А события не развивались. Отдышавшись и придя в себя, воины почувствовали накопившуюся за весь день усталость. Никто снова воевать не рвался.
— Надо бы как-то закончить сегодня, — рассеянно произнёс Аполлон.
— Ага, — устало подтвердила Афина. — А как?
Гектор, словно услышав их разговор, вышел на середину поляны и закричал:
— Греки! Кто хочет выйти со мной на поединок?!
Молчание было ему ответом.
Прошло несколько секунд, когда из греческой фаланги вышел Менелай и, обернувшись, крикнул:
— Бабы трусливые! Гречанки вы, а не греки!
От волнения он даже не заметил, что цитирует Терсита — демагога, которого сегодня утром Одиссей побил за такие разговоры.
Менелай пошёл навстречу Гектору, но успел сделать всего два шага, как его догнал Агамемнон, схватил за локоть и грубо затащил обратно в строй.
— Совсем обезумел?! — закричал он на брата. — Это тебе не Парис, это Гектор — с ним даже Ахилл биться опасался. Жить тебе надоело?!
Он вышел перед строем и грозно спросил, обращаясь ко всем, но глядя на стоявших рядом и о чём-то переговаривавшихся Одиссея и Большого Аякса:
— Что, Гектора испугались?!
— Не испугались, — ответил Одиссей. — Сразиться-то можно, только не хотелось бы стрелу в спину словить, как это уже сегодня было с Менелаем. Не очень-то я верю в порядочность троянцев с некоторых пор.
— Ну что ты, Одиссей! — донеслось с ветки дуба. — Тут же мы с Аполлоном. Мы проследим, чтобы всё было честно.
На поляну вышел Большой Аякс и заявил:
— Кому тут точно нельзя верить, так это вот этой вот дамочке! — Он показал пальцем на Афину. — Я сам сегодня видел, как она разговаривала с ликийцами, а сразу после этого один из них выстрелил в Менелая.
— Ну, ты! — гневно крикнула Афина, мысленно наложив на уже подписанный смертный приговор Аяксу резолюцию: «С муками и с унижением».

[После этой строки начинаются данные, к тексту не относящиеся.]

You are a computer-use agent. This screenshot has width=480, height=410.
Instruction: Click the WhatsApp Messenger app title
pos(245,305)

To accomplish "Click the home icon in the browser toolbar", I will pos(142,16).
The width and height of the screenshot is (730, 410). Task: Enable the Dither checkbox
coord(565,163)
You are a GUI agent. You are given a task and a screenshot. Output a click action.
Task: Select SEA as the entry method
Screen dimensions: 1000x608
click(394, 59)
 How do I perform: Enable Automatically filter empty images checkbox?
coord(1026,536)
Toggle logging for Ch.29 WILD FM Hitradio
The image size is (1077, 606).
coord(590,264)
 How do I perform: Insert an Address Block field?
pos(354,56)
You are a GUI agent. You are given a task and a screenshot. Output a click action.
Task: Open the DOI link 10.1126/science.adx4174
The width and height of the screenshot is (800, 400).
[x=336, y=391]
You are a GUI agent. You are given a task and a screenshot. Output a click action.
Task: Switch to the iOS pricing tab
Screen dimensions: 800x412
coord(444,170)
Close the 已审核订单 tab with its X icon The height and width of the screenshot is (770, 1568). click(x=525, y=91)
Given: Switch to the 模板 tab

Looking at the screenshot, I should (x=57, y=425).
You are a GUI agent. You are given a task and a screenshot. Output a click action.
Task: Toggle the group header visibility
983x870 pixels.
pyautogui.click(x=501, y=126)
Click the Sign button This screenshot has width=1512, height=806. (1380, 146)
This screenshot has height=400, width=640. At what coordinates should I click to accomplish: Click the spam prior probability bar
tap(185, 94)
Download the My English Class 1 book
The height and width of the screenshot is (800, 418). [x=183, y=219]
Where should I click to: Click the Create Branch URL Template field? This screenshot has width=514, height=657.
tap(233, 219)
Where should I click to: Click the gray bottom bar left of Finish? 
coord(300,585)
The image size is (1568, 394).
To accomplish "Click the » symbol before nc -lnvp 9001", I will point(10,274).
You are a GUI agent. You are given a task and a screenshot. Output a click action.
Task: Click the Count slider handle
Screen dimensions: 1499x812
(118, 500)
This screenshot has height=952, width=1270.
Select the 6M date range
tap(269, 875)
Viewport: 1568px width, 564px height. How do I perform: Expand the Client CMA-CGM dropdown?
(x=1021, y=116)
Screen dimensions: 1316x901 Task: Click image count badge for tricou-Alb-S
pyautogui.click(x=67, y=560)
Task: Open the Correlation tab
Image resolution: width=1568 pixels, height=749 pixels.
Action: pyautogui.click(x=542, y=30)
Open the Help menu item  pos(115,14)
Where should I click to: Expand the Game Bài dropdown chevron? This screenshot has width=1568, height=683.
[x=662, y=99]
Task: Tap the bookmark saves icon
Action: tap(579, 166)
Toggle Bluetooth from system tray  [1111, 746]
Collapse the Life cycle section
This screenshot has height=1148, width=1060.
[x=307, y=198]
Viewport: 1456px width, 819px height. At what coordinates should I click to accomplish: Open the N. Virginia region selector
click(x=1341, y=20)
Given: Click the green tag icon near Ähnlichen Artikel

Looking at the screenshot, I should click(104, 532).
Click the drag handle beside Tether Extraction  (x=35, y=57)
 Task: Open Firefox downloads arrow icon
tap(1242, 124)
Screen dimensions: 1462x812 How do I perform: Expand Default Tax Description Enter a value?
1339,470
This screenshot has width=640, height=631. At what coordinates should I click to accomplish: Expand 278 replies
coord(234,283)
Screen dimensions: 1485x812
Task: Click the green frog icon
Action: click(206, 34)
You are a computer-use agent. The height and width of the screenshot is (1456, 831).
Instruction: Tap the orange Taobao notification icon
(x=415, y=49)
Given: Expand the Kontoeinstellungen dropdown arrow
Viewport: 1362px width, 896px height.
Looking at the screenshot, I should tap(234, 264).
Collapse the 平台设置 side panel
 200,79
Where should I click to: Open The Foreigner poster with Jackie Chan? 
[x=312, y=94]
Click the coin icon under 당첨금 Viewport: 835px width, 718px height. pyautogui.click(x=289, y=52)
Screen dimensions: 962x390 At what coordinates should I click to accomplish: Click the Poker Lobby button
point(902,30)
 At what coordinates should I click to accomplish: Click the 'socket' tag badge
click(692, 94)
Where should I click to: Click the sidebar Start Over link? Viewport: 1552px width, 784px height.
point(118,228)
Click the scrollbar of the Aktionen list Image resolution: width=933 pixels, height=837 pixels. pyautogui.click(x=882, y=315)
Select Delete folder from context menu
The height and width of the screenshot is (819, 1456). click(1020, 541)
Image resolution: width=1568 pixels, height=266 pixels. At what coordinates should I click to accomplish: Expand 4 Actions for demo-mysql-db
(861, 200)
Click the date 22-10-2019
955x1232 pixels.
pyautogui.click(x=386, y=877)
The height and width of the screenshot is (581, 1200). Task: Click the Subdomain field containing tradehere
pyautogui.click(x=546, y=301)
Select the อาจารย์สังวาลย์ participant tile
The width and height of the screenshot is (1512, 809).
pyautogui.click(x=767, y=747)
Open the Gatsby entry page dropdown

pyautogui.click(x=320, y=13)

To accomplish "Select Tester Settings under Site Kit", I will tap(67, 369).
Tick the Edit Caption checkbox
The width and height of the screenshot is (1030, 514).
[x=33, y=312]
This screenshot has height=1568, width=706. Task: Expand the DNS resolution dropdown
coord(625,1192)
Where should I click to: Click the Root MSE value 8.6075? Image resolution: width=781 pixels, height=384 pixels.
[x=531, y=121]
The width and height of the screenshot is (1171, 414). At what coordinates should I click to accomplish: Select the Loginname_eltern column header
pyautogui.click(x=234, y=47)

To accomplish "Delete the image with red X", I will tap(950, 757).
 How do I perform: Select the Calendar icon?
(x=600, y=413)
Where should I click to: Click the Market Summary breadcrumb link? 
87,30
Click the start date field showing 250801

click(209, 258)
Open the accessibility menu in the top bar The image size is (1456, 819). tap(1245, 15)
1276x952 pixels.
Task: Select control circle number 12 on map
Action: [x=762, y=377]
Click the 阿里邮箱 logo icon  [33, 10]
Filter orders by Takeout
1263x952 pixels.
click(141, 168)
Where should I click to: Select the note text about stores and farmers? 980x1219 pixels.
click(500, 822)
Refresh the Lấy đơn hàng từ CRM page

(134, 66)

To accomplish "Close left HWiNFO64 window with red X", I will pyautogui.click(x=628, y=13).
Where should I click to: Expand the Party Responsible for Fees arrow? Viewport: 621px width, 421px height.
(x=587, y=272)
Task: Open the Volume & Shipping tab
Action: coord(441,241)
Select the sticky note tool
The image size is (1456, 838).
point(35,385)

Из греческих рядов послышался старческий кашель. Нестор вышел перед строем и, обращаясь то ли к присутствовавшим богам, то ли к греческому войску, заговорил:
— О боги! Страшные времена настают. Доблесть в людях иссякла, бескорыстие, честность, доброта пропали. Но не это самое плохое. Хуже всего то, что доверия в людях не стало. Всякое мне повидать довелось. Давно я живу. Застал и ту пору, про которую теперь и вспоминать не хочется. Бедно мы тогда жили, тяжело, но богам мы верили. Себе, жёнам своим так не верили, как богам. Оттого и жизнь наша лучше после этого сделалась. А нынешняя молодёжь в золотых доспехах ходит, ни в чём отказа не знает, и нет чтоб богов за это благодарить — они в них пальцем тычут и слова такие говорят, какие и жене своей говорить не пристало. И к чему это нас приведёт? От недоверия все беды. Войны от недоверия, смуты от недоверия. От недоверия и в долг не дадут, и в гости не позовут. И Прокрида от недоверия погибла.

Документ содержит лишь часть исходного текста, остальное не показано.